I am not suggesting that Khatibi's work is to be understood as religious, nor that it can only be interpreted through an "Islamic" filter; what I am saying is that although he is seen intellectually by many as being first and foremost a poststructuralist thinker I would argue that it was his immersion in an Islamic textual heritage which prompted his exploration of poststructuralist linguistics, for he found there the continuation of an intellectual tradition which extended well over one thousand years into his own Islamic past. If one needed further "proof" of this consider the following comments taken from his essay "Le tracé calligraphique": "La tradition platonicienne réduit le signe graphique à une fonction de travestissement, puisque la parole, sa vérité, est l'origine de la signification. Dans le savoir arabe, le signe est scindé, fissuré autrement ..." (Khatibi 1986, 182). And later he writes: "Le tracé calligraphique rend possible une lecture pluridimensionnelle, prise chaque fois à l'interstice d'une mise en scène circulaire, et introduit dans le système linguistique l'écoute d'une musique suspendue. Un niveau sémantique, non moins excitant: la sur-signification engagée dans ce procès fait évaporer le sens habituel que l'énoncé produit" (186, emphasis in original).g Khatibi is a poststructuralist calligrapher whose work embraces his statement that in Islam "writing is an absolute, the Absolute, the Sanctum Sanctorum" (Khatibi 1976, 35, emphasis in original).
Khatibi's preoccupation with language is shared by Fatima Mernissi, but, whereas he has "inherited" (so to speak) that aspect of Islamic thought which has focused primarily upon the signifier --- "calligraphy ... examines the nature of the language in which it resides," writes Khatibi (20) --- Mernissi's work is concerned with that which is signified; her writing is one which is deeply informed by Islam's dialogical tradition of interpretation.
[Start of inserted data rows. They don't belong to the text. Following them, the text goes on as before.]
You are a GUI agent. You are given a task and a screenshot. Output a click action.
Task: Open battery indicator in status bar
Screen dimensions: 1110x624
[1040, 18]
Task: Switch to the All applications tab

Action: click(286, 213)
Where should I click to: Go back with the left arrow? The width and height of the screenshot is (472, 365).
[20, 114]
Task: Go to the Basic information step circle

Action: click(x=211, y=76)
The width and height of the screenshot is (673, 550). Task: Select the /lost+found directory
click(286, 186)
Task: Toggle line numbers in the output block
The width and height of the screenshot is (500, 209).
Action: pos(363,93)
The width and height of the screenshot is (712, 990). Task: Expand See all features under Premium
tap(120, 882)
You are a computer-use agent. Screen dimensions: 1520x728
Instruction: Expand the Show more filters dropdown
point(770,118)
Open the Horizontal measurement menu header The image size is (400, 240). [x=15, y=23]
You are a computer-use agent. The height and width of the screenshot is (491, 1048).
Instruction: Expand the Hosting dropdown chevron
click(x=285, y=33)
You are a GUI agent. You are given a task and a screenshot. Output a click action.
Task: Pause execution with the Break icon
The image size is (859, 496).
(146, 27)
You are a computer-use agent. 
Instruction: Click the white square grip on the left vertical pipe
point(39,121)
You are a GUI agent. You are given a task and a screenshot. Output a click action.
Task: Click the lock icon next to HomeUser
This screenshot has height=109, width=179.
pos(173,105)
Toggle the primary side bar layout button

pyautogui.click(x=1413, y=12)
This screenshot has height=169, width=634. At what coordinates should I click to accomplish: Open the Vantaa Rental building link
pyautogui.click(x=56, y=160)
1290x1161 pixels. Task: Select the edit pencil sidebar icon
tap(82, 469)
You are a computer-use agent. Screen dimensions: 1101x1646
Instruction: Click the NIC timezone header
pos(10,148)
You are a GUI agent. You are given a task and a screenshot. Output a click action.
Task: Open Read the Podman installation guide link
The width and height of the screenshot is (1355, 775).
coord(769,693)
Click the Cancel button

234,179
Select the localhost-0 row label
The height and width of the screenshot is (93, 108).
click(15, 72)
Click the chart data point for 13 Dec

"Those who entrust their affairs to a woman will never know prosperity".
Confronted by this seemingly unanswerable hadith [the sayings and actions
ascribed to the prophet Muhammad] every time she, or any one else, dared
suggest that women had the right to participate in the affairs of state as
full and equal citizens, the Moroccan sociologist Fatima Mernissi soon
realized she had no choice but to fight fire with textual fire. Hence her
decision to embark upon a study "of the religious texts that everybody
knows but no one really probes, with the exception of the authorities on
the subject: the mullahs and imams" (Mernissi 1991, 2), for it is
increasingly the case that they who control the texts control the social
and political agendas. For Mernissi and for millions of women throughout
the Arab world, the systemic exclusion of women from the social and
political processes is not simply unacceptable but constitutes a betrayal
of Islamic faith, a point consistently overlooked in the many commentaries
upon Mernissi's work which, more often than not, understand her within an
exclusively Western feminist framework.
The work involved in such an inquiry was monumental; Mernissi's textual
excavation included the thirteen volumes of al-Tabari's Tarikh
[History], the thirty volumes of his Tafsir (commentary on, or
explication of, the Qur'an), and the Hadith collections of al-Bukhari and
al-Nasi'i. It is in the work of al-Bukhari
(810-870)4 that the
"implacable" hadith in question is to be found. Al-Bukhari's collection is
so highly esteemed that the mere presence of the hadith within his work
makes it "a priori considered true and therefore unassailable
without proof to the contrary" (49). According to him it was Abu Bakra,
one of the Prophet's closest Companions, who reportedly heard the Prophet
pronounce the hadith upon learning that "the Persians had named a woman to
rule them" (49). Summoning forth the rigorously scientificmethodology of
hadith collection and verification that insists that "the believing reader
has the right to have all the pertinent information about the source of the
Hadith and the chain of its transmitters, so that he or she can continually
judge whether they are worthy of credence or not" (35), and undaunted by
the stature and authority of al-Bukhari's work, Mernissi asserts her right,
as a Muslim woman, to ask: "Who uttered this Hadith, where, when, why, and
to whom?" (49).
The tradition Mernissi is drawing upon with such an inquiry is a dialogical
one explored in great and fascinating detail by Michael Fischer and Mehdi
Abedi in their book Debating Muslims (1990). In the chapter
entitled "Qur'anic Dialogics" they write that:
What interests us more, in the context of this essay, than Mernissi's
findings (which are striking enough for they undermine this most famous,
and, for women, most paralyzing, of hadith), is her insistence upon her
absolute right to challenge the hadith, and, in so doing, her alignment
with Islam's rationalist dialogical tradition: "Islam was, at least during
its first centuries, the religion of reasoning, responsible individuals
capable of telling what was true from what was false" (Mernissi 1991, 35)
she argues.
In a chapter entitled "Fear of the Imam" in her work Islam and
Democracy (1992) Mernissi insists that the defenders of a rationalist
philosophy within Islam "appeared on the scene very early in Islamic
history and continued ... to be active throughout Muslim history" (Mernissi
1992, 33). The Mu'tazila, as these early Islamic rationalists were called,
included "not only philosophers, mathematicians, engineers, doctors and
astronomers, but also Sufis, who found in religious texts everything they
needed to bolster the idea of the thinking, responsible individual" (34).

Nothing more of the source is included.